La CEDEAO a décrété ce mardi 9 décembre 2025 l’état d’urgence en Afrique de l’Ouest. Une décision annoncée à Abuja lors d’une session du Conseil de médiation et de sécurité de l’organisation sous-régionale.
La CEDEAO a officiellement décrété l’état d’urgence sécuritaire dans toute l’Afrique de l’Ouest. Une décision prise ce mardi 9 décembre 2025 à Abuja, face à la multiplication des coups d’État et tentatives de déstabilisation dans la région, dont le plus récent a visé le Bénin.
L’annonce a été faite par le président de la Commission de la CEDEAO, Omar Alieu Touray, à l’ouverture de la 55e session du Conseil de médiation et de sécurité, au niveau ministériel. « Les changements anticonstitutionnels récurrents représentent une menace grave pour la paix et la gouvernance démocratique », a-t-il déclaré, en appelant à « une profonde réflexion sur l’avenir de la démocratie dans notre sous-région ».
L’institution régionale met en cause une série d’événements qui, depuis 2020, ont mis à mal l’équilibre institutionnel dans plusieurs États membres, du Mali au Niger, en passant par la Guinée, le Burkina Faso, et plus récemment, le Bénin. Ce contexte, selon la Commission, impose un renforcement des mécanismes collectifs de sécurité.

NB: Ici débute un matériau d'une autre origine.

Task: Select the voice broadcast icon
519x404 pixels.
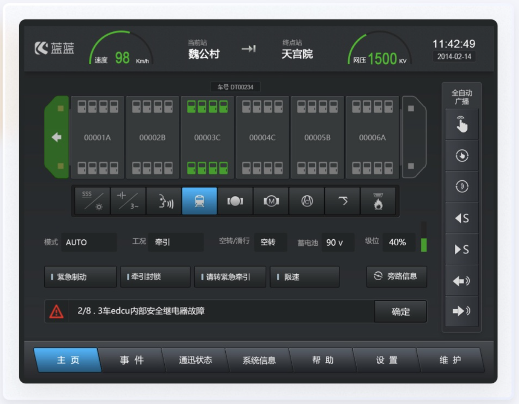Action: (163, 201)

Un sommet extraordinaire des chefs d’État est attendu dans les prochaines semaines. Son objectif sera d’adopter des mesures concrètes dans le cadre de l’état d’urgence. Parmi les pistes évoquées figurent « le durcissement des sanctions contre les régimes issus de putschs, le déploiement renforcé de forces d’intervention régionale et une révision accélérée du Protocole sur la démocratie et la bonne gouvernance ».
Pour la CEDEAO, l’heure est à l’action. « Il est impératif d’investir davantage dans la sécurité collective », a insisté Omar Alieu Touray, en appelant les États membres à faire bloc pour préserver les acquis démocratiques.